Lira: Nggak akan! Jangan harap!
Respati: Yakin? Aku ini penuh pesona. Aku yakin aku bisa meluluhkanmu.
Lira: Buktikan saja!
Respati: Lihat saja nanti.
Lira Mas yang bakal klepek-klepek sama aku.
Respati: Itu memang iya. Mas akui itu. I love you neng perawan yang cantik membahana dengan pesona paripurna seperti awan yang menembus khatulistiwa.
Lira: Weleh, kurang panjang.
Respati: Kurang panjang? Punya Mas udah panjang, kok.
Lira: Ih, Mas mesum terus.
Respati: Lho mesum apanya? Emang punya Mas panjang, maksudnya kaki Mas panjang. Tinggi Mas kan 180an senti, makanya kakinya panjang.
Lira: Ngeles. Aku udah tahu karakter Mas.
Respati: Emang menurut Neng, yang panjang apanya?
Lira: Au, ah...
Respati: Ehm...
Lira: Apaan, sih.
Respati: Baru tadi siang ketemu kok masih kangen ya.
Lira: Gombalnya nggak ketulungan.
Respati: Mas kayak gini cuma ke Neng doang.
Lira: Ya, mana aku tahu. Di belakangku ngegombal sana sini kan aku nggak tahu.
Respati: Makanya cepat nikah, biar bisa memiliki Mas seutuhnya.
Lira: Nggak mau... nggak mau nikah sama Mas.

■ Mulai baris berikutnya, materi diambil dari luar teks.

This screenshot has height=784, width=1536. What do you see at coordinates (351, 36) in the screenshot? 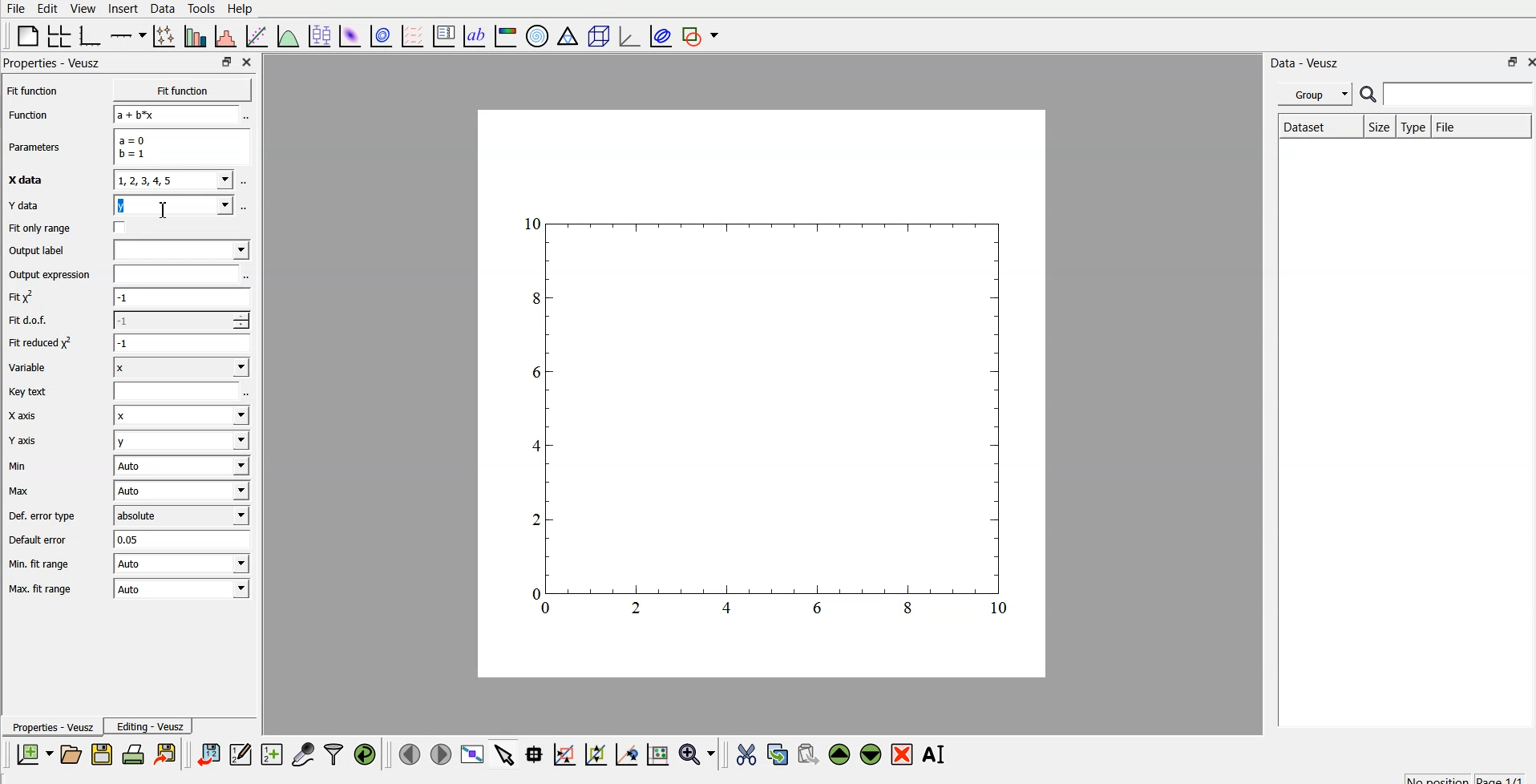
I see `plot 2d data set as an image` at bounding box center [351, 36].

Respati: Yakin? Kalau Mas direbut orang ntar kamu nangis-nangis di pojokan.
Lira: Nggaklah, malah seneng.
Respati: Jangan gengsi. Gengsi nggak bikin kenyang. Yang ada bikin nyesel.

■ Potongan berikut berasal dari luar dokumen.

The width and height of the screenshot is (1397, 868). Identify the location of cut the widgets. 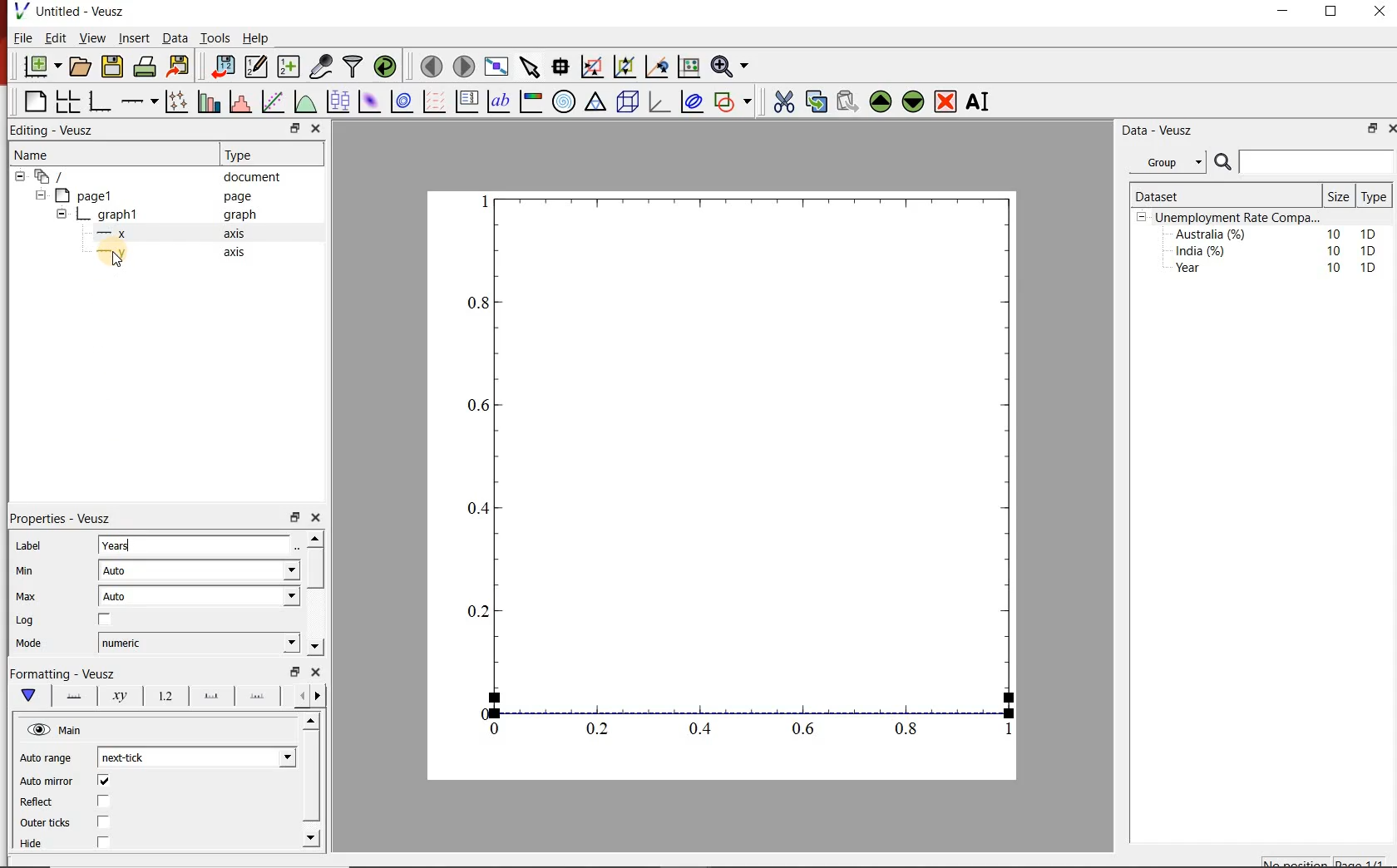
(784, 101).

Lira: Udah ah, aku mau bobo.
Respati: Aku temenin ya.
Lira: Apaan, sih.
Respati Aku temenin di dalam mimpi.
Lira: Udah ah, assalamu'alaikum.
Respati: Wa'alaikumussalam neng perawan yang cantiknya kebangetan seperti kembang tujuh rupa berwarna-warni di taman.
Lira: Capcay deh...
Respati: Muachhhh...
Lira mendelik. Duda satu itu memang semakin menjadi. Namun tanpa alasan yang pasti, ia tersenyum membaca ulang percakapan itu.